The old man took a cautious step forward. "Your aura is wrong for your realm. I can't tell if you're a blessing or a disaster."

Tiankong met his eyes. Fear sparked in his chest, but so did something stubborn.

"I'm not a disaster," he said.

The old man's expression didn't soften. "Not yet."

He reached into his sleeve and pulled out a small, dull stone—no bigger than a fingernail. The moment it appeared, Tiankong felt a faint tug in his chest.

The stone hummed softly.

"Do you know what this is?" the old man asked.

Tiankong shook his head.

"It's a Spirit Probe," the old man said, voice tight. "If you truly are Body Tempering Stage—Early Stage, it will show it. If you're hiding something…"

He didn't finish.

He didn't need to.

The old man placed the stone on the ground.

It glowed.

Dim.

Then—

It flared.

Not bright like fire.

Bright like a law being awakened.

The runes on the platform responded instantly, heating in a chain reaction. The cracks widened. The air grew heavy. Even the old man staggered as if struck by invisible pressure.
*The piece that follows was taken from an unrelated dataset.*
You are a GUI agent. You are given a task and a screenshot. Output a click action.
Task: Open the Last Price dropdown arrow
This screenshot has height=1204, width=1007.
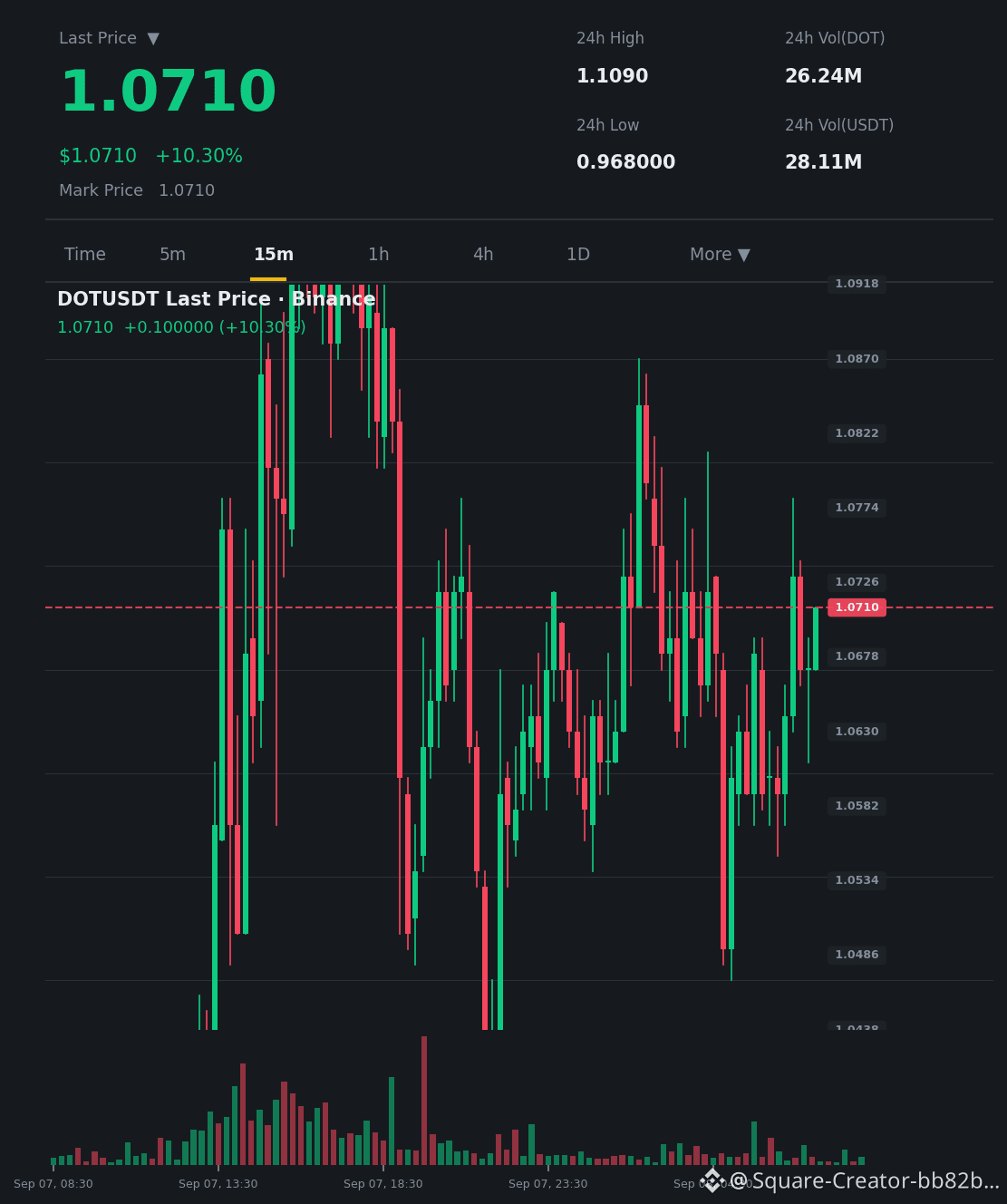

Tiankong's heart slammed against his ribs.

"I didn't—" he started.

But the warmth under his skin surged.

His pink hair shimmered.

And the Spirit Probe—

shattered.

The old man stared at the fragments, face drained of color.

"That shouldn't be possible," he whispered. "Not at Level 1… not at Early Stage…"
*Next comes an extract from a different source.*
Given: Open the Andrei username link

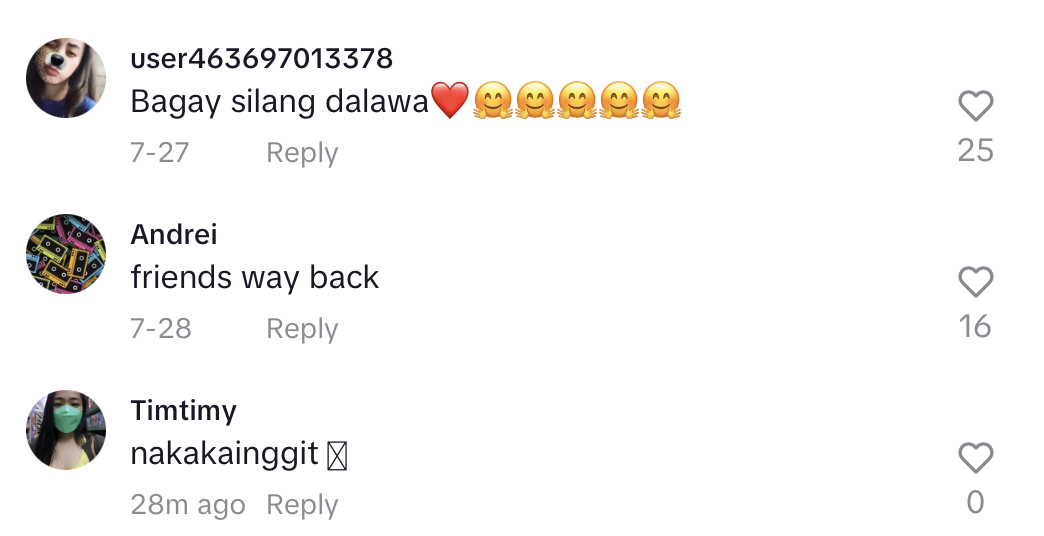Looking at the screenshot, I should point(174,234).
Tiankong's breath came fast.

He felt it.

A thread of something waking beneath the seal.

Not a voice.

Not a prophecy.

A response.

Like the world itself had recognized him and decided to open a door—just a crack.

And far away, beyond mountains and realms, something ancient turned its attention… back toward him.

Tiankong lifted his head.

The sky looked the same.

But he knew better now.

Because the ashes of his village hadn't settled.

And the shadows hadn't stopped watching.